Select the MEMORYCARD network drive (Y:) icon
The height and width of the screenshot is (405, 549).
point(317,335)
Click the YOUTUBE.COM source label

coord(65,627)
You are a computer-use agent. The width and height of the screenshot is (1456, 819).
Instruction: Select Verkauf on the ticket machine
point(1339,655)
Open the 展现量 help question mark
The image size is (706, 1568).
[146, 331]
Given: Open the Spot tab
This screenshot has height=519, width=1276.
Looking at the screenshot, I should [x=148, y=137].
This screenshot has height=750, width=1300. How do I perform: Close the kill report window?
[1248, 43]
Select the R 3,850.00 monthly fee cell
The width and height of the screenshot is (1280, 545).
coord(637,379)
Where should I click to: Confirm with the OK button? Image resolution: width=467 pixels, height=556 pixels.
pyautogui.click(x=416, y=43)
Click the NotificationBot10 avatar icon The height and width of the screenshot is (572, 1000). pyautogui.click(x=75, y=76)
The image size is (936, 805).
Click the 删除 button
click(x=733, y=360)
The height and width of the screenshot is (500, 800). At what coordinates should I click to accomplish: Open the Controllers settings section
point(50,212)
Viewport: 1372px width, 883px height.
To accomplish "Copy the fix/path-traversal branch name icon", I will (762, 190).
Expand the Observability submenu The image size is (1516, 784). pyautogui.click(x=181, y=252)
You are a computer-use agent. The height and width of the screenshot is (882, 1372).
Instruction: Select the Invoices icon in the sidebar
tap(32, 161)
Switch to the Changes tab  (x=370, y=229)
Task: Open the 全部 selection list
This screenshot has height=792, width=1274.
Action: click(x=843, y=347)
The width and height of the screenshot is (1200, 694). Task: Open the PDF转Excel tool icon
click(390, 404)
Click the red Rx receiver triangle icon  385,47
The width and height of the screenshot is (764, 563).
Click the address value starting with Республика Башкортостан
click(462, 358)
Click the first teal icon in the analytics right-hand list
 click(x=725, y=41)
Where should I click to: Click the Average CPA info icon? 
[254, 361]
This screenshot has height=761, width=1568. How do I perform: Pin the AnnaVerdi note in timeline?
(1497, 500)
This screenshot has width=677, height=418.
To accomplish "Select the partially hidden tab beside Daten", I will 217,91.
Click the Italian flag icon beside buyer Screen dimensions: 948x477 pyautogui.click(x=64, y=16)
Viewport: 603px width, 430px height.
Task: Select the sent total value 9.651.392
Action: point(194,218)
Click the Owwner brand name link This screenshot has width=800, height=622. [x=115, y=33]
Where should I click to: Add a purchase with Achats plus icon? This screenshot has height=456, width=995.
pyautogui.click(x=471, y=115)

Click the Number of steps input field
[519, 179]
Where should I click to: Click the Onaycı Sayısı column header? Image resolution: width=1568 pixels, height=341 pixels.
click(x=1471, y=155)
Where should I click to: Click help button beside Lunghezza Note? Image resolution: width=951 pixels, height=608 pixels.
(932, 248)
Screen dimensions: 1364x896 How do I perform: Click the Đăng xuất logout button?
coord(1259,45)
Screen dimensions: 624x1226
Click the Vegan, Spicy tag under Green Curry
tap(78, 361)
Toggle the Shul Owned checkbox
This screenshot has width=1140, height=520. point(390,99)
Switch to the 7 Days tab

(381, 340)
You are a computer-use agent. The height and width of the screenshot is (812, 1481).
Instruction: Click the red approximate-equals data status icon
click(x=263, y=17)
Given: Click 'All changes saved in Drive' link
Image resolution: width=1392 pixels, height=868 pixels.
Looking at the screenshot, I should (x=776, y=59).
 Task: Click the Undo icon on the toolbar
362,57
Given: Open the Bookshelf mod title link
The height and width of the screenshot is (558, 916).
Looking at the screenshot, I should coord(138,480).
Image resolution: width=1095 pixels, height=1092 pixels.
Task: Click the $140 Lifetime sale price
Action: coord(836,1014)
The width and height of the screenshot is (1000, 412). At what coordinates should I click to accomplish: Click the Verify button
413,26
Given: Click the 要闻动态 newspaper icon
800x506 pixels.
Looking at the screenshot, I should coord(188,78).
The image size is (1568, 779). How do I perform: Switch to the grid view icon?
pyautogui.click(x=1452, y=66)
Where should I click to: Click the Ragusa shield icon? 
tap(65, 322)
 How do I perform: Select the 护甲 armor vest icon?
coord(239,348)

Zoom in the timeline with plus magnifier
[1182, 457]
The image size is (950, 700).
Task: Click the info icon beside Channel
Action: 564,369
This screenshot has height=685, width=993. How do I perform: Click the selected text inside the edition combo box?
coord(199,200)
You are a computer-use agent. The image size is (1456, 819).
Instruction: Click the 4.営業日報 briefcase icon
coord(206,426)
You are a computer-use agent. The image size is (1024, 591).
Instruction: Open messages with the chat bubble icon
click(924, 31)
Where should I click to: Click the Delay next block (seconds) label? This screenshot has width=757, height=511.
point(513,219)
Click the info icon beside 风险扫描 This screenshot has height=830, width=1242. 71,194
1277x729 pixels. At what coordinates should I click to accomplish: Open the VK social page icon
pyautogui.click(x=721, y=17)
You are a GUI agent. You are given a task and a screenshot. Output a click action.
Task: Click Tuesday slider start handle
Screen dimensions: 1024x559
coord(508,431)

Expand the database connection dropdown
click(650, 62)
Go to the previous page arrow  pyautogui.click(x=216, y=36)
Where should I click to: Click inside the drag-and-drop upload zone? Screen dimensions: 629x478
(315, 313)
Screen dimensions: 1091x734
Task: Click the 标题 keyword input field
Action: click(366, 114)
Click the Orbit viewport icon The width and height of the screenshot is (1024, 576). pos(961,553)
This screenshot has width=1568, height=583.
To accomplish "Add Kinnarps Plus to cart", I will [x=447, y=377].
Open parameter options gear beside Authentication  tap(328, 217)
_ _ _ _ _ _ _
**WRITTEN REQUEST**
Retype the records from the line with "Where should I click to: Click the Onaycı" to the line with "tap(78, 361)" with no changes.

**CORRECT OUTPUT**
Where should I click to: Click the Onaycı Sayısı column header? Image resolution: width=1568 pixels, height=341 pixels.
click(x=1471, y=155)
Where should I click to: Click help button beside Lunghezza Note? Image resolution: width=951 pixels, height=608 pixels.
(932, 248)
Screen dimensions: 1364x896 How do I perform: Click the Đăng xuất logout button?
coord(1259,45)
Screen dimensions: 624x1226
Click the Vegan, Spicy tag under Green Curry
tap(78, 361)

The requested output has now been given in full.